Voici, sous forme de glossaire, dans le secteur déterminant de l’automobile, quelques-uns des concepts nouveaux aux trois niveaux identifiés : les véhicules eux-mêmes, les nouveaux usages, l’aménagement de l’espace public.
La responsabilité des constructeurs : le numérique dans l’automobile
L’assistance à la conduite
Il s’agit de dispositifs d’abord électroniques puis de plus en plus fondés sur l’intelligence artificielle qui aident le conducteur : dispositif d’alerte au franchissement de ligne ou au dépassement de vitesse, manœuvres de parking automatiques, images permettant de supprimer les rétroviseurs, régulateur de vitesse, géolocalisation et détermination automatique du bon itinéraire. De nouveaux systèmes prévoient une «bulle de confort thermique» ou de climatisation pour chaque passager… Pour cela, les voitures intègrent radars, capteurs, caméras, scanners et microprocesseurs.
Il ne s’agit pas simplement de « gadgets » ! La suppression des rétroviseurs et de la lunette arrière permettront un meilleur aérodynamisme, donc des économies. Un bon système de chauffage/climatisation est essentiel pour réduire la consommation, notamment dans les voitures électriques qui n’ont plus l’apport en
du moteur thermique.
La voiture « autonome » ou « semi-autonome »
C’est la suite logique de l’assistance à la conduite. Les constructeurs entendent procéder par « couches successives » : passer à une conduite automatique dans les bouchons, puis sur des portions d’autoroute, puis en ville, avec le maintien d’un conducteur qui puisse reprendre le contrôle en cas de besoin. Des véhicules autonomes sont déjà testés sur des boucles ou des sites clos, comme les aéroports, les parcs d’attraction, les centres logistiques, les chantiers.
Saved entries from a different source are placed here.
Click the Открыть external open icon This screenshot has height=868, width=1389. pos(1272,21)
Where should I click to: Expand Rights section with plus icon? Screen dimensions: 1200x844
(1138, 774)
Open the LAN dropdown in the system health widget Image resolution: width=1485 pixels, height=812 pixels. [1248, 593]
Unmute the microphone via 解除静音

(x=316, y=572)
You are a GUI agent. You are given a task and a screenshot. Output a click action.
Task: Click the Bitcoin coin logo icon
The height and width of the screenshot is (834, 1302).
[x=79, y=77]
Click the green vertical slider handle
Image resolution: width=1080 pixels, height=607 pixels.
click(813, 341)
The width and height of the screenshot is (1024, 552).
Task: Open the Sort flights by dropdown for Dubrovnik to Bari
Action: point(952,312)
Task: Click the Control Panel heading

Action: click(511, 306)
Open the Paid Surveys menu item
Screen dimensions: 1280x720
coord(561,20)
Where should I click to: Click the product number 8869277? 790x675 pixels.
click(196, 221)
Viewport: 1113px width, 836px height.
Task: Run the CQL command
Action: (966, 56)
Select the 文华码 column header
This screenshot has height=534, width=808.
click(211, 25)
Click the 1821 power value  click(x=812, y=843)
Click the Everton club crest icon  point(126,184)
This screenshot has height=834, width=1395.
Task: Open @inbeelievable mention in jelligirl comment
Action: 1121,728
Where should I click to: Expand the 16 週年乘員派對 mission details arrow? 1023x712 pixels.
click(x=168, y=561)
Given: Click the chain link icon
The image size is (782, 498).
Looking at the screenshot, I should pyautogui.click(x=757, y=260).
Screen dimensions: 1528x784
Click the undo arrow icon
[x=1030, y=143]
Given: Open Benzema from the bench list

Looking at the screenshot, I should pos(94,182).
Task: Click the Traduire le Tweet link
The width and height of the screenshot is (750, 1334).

Une expertise se révèle indispensable : celle de la cartographie numérique qui permet un repérage au centimètre près de tous les éléments d’un espace afin d’y guider le véhicule.
Gains attendus : plus de sécurité, plus de fluidité et moins d’embouteillages, donc moins de consommation.
La responsabilité des utilisateurs : de nouveaux usages
Le covoiturage
C’est l’utilisation d'une même voiture particulière par plusieurs personnes effectuant le même trajet. Il peut s’appliquer sur de longues distances (du type Blablacar) ou des trajets courts domicile-travail. Les réservations se font généralement sur site internet et par applications mobiles.
L’autopartage
C’est un système où des véhicules sont mis à la disposition de conducteurs pour une durée limitée. Il peut s’agir d’une association de particuliers qui achètent des véhicules et les gèrent en commun. Le plus souvent, il s’agit de sociétés qui mettent à disposition une flotte de véhicules que l’on emprunte et que l’on restitue dans des stations dédiées. La réservation par application mobile couplée à des systèmes intelligents placés à bord du véhicule permet une utilisation en free-floating : le véhicule est pris et laissé à l’endroit de son choix. Ce qui est possible pour les voitures l’est bien sûr pour les scooters, les vélos, les trottinettes, etc…
L’économie du partage
La possibilité ouverte aux individus et aux professionnels de se mettre en contact direct grâce aux nouvelles technologies de réseaux, a donné naissance aux sociétés de VTC (voitures de transport avec chauffeur). La notion d’utilisation d’un véhicule supplante alors celle de possession. Le constructeur ne vendra plus seulement un « nombre de voitures », mais aussi des « kilomètres parcourus » dans des systèmes de transports partagés. Selon une étude de la banque Morgan Stanley2, les voitures partagées et les VTC représentaient 4 % des kilomètres parcourus mondialement en 2015 avec une prévision de 26 % en 2030.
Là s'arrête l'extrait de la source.